- Written request 1: In the passage on UN development policy, what proportion of gross national product were developed nations asked to devote to development aid?
- Written request 2: In the passage on UN development policy, copy the text from "On the other" up to and including "market forces. (24)", swapping "structural adjustment policies" for "economic reform programs".
- Written request 3: Write the next part of the passage on UN development policy, picking up after its final sentence.

On the other hand, the UN has been consistently declaring 'decades of development' since the 1960s and has gradually brought some human development issues to the forefront. The UNICEF publication Adjustment with a Human Face is a prominent example of this effort. This report visibly highlighted outcomes of structural adjustment policies in Latin America, sub-Saharan Africa and parts of Asia and the failure of equity and long-term efficiency gains to be ushered in by freeing market forces. (24)

The prevailing notion of development is reflected through two UN-sponsored World Summits on Sustainable Development held in 1995 in Copenhagen and in 2002 in Johannesburg. The most significant advance made at the Copenhagen summit was the articulation of a comprehensive set of parameters for defining poverty, and the realisation that poverty was being aggravated by unsustainable patterns of consumption and production. This summit highlighted the need for time-bound commitments by nations with regard to poverty eradication. (25) Unfortunately, this attention was not translated into concrete action and this need for time-bound commitments was merely reaffirmed in 2002 at Johannesburg. The Johannesburg summit did articulate targets and timetables to spur action on important environmental issues and stated a commitment to halve the proportion of people who lack access to clean water or proper sanitation by 2015. The Summit has instigated a new resolve of partnerships for development between governments, citizen groups and businesses, considering this the most feasible option for bringing in supplementary resources and expertise. (26) However, the context of partnerships is not without peril (as I will later argue). Also, by not being able to obtain firm commitments concerning poverty eradication, both the WSSD conferences in effect failed in providing a long-term solution to secure resources needed for reaching the poverty eradication goal.

The UN Conference on Finance for Development held in Monterrey in March 2002 was in fact the first time that the UN, the World Trade Organization and the IFIs gathered at a unified platform. This collective meeting also endorsed a commitment 'to halve, by the year 2015, the proportion of the world's people whose income is less than one dollar a day and the proportion of people who suffer from hunger,' that had been earlier quoted as being one of the UN's Millennium Development Goals. As for the much-trumpeted proposal calling for developed nations to devote 0.7 per cent of their gross national product to development aid, it figured only as a goal in the Monterrey declaration, not a pledge. Throughout this conference, there was seen to be a continued emphasis on aid effectiveness over volume. (27) More radical proposals for global governance, with new international organisations for regulating the environment and international taxes, were squarely ruled out of consideration, in the attempt to obtain multilateral consensus. (28)

The multilateral agencies' conviction that free trade and private investment hold the key to development remains prominent. Even the UNDP has begun laying emphasis on the need for the corporate sector to divert flows towards social sectors. In a recent paper delivered at the Oxford Analytica Conference, a senior UNDP administrator stated that the private sector has a real role to play in--and benefits to gain from--encouraging and supporting the state efforts in creating and preserving educated, healthy workforces and consumers, 'living in peaceful, crime-free environments'. (29) Yet this assessment seems rather optimistic when juxtaposed with increasing claims by developing world activists that trade liberalisation demonstrably undermines the livelihoods of small producers and vulnerable social groups, especially those of women who support a major part of the costs of such policies and barely have access to any of the ensuing benefits. (30)

- Provided material:
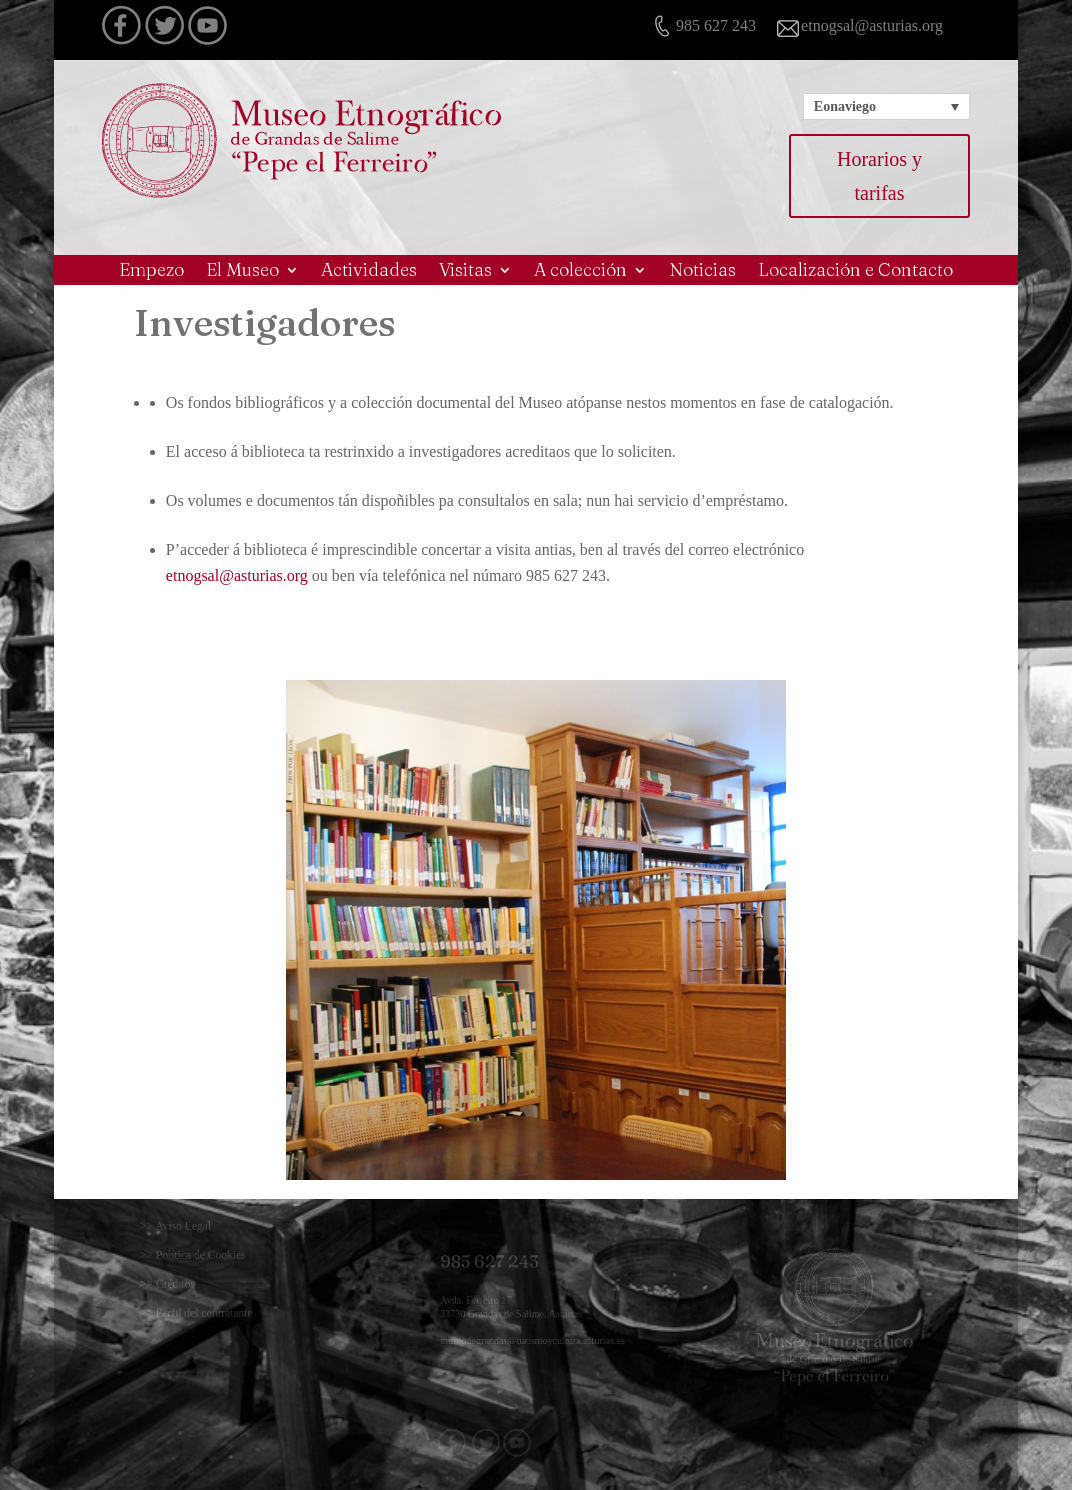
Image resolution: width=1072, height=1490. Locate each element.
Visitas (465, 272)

- Task result 1: 0.7 per cent

- Task result 2:
On the other hand, the UN has been consistently declaring 'decades of development' since the 1960s and has gradually brought some human development issues to the forefront. The UNICEF publication Adjustment with a Human Face is a prominent example of this effort. This report visibly highlighted outcomes of economic reform programs in Latin America, sub-Saharan Africa and parts of Asia and the failure of equity and long-term efficiency gains to be ushered in by freeing market forces. (24)

- Task result 3:
A high profile publication by the World Bank entitled Assessing Aid: What Works, What Doesn't, and Why (31) provides a consolidated perspective on donor aid policies and prescriptions. It states that development agencies must shift away from the focus on total disbursements and narrow evaluation of physical implementation of projects, towards more meaningful or 'high impact' development assistance for poverty alleviation. For doing so, it stresses sound management and cooperation. Yet all this attention to the poverty issue has still not led to a definite shift in the underlying approach to addressing this problem. The Development Centre of the Organization for Economic Cooperation and Development also suggests similar process-oriented changes that would make development strategies less bureaucratic, more devolutionary and thus improve targeting of beneficiaries. (32) But in the name of 'listening to the poor,' or 'being able to better reach them', increasing impositions are being made by donors that in effect are supporting the interests of governability rather than those of poverty reduction. Donors are thus admonished for wasting resources on the creation of self-fulfilling discourses and practices, when their funding could do so much more for those most in need. (33)

The Global Economic Prospects Report 2001 of the World Bank did recognise 'volatility' in the global economy and its 'asymmetric impact', with most developing countries tending to benefit less than the developed economies in the upturns, but suffering equally, or more so, in the downturns. (34) This Report has also drawn specific attention to a perpetual volatility of a globalised economy in which capital flows rapidly in and out of emerging markets, causing economic stresses that affect the poor disproportionately due to their vulnerability, often pushing those just above the poverty line, downwards. The poor often become perpetrators and victims of rising crime in times of economic crisis. Mitigation measures popular with donors, such as income generation or housing schemes, have been unable to provide adequate protection to the poor against the macro-economic onslaught of increasingly predatory economic processes. This type of approach itself remains confined to taking remedial action in complicity with the very economic system that instigates the adverse effects in the first place.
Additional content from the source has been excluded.